Jets wide receiver Jeremy Kerley runs with the

Jets wide receiver Jeremy Kerley runs with the football during the first quarter of a preseason game against the Giants at MetLife Stadium. (Aug. 24, 2013) Photo Credit: Kathleen Malone-Van Dyke

FLORHAM PARK, N.J. -- The adjustment wasn't easy, but it was necessary.

Each year brought a new Jets offensive coordinator, and Jeremy Kerley had no choice but to adapt to all of them.

"Three years in a row, I had to change up what I was doing, and it was difficult,'' the slot receiver said earlier this week. "I hope, I pray that doesn't happen again.''

Brian Schottenheimer, Tony Sparano and Marty Mornhinweg have served as the Jets' offensive coordinator in the Rex Ryan Era. But after five years and three non-winning seasons, Ryan could be in his final days as the coach of the Jets, which means his entire coaching staff is vulnerable.

Ryan and his players say they're building something good here. That's why Calvin Pace thinks personnel changes would disrupt everything the Jets have been striving toward in 2013.

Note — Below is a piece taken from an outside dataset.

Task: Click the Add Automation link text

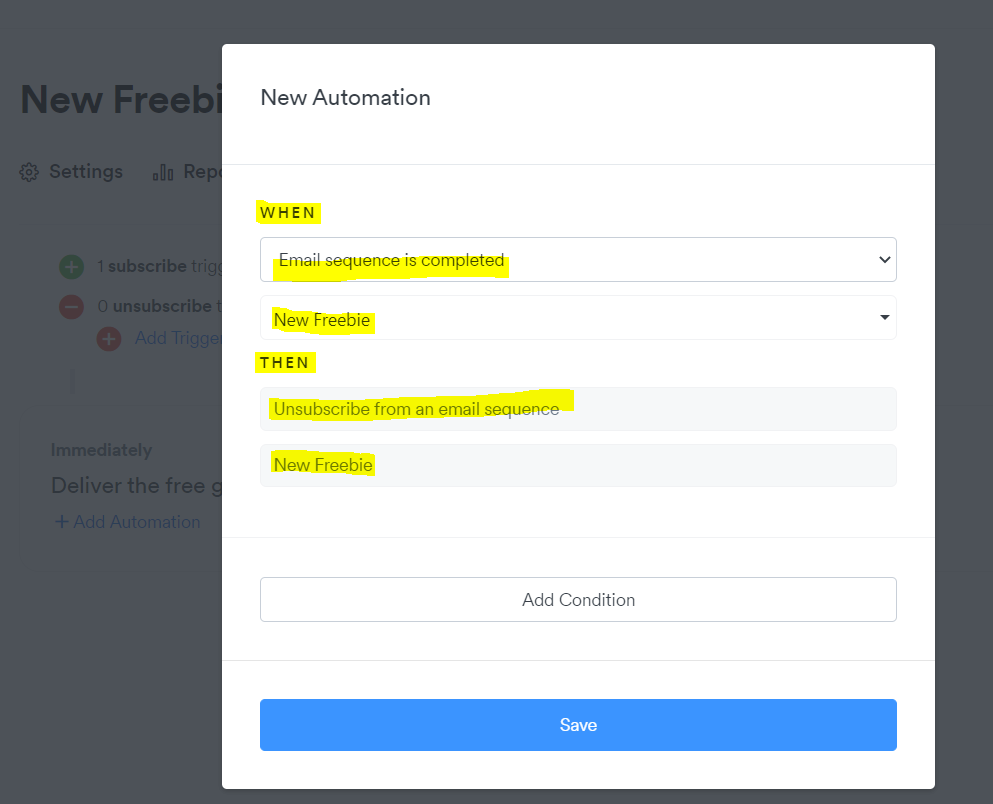Action: click(137, 522)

"Any time you make a change, you automatically have to reset,'' said the outside linebacker, who has a career-high 10 sacks in his 11th season. "You've got a new system; a guy might want to bring some of his people in. As a player, it's not ideal. It's not. It's chaos. 'Cause then you're seeing bodies, people getting cut and whatnot.

"Again, I think Rex is the guy for it. But they didn't ask me my opinion,'' added Pace, who said there's "a 1,000-percent chance'' he'll come back if the Jets (7-8) want him and Ryan is the coach.

Only owner Woody Johnson and first-year general manager John Idzik know what Ryan's fate will be. But if they decide to go in a different direction, Mornhinweg and the rest of the staff could be on their way out as well.

"It just seems like I had to change my playing style with each coordinator,'' said Kerley, who was drafted in the fifth round in 2011, Schottenheimer's final year with the team. "Each guy likes something different and wants you to bring something different. They let you play within yourself a little bit, but each guy has a different style of what they're looking for, so you've got to give that to them.''

On Monday, rookie quarterback Geno Smith credited Mornhinweg and quarterbacks coach David Lee for his development, saying: "I know as long as David Lee is my coach and Marty is my coach, they won't allow me to take any breaks or take any shortcuts.''

On Thursday, Smith called Lee "one of the hardest coaches I've ever played under and it's made me better in so many ways.''

But Smith, like many of his teammates, insisted he's focused only on facing the Dolphins (8-7), not the job security of his coaches.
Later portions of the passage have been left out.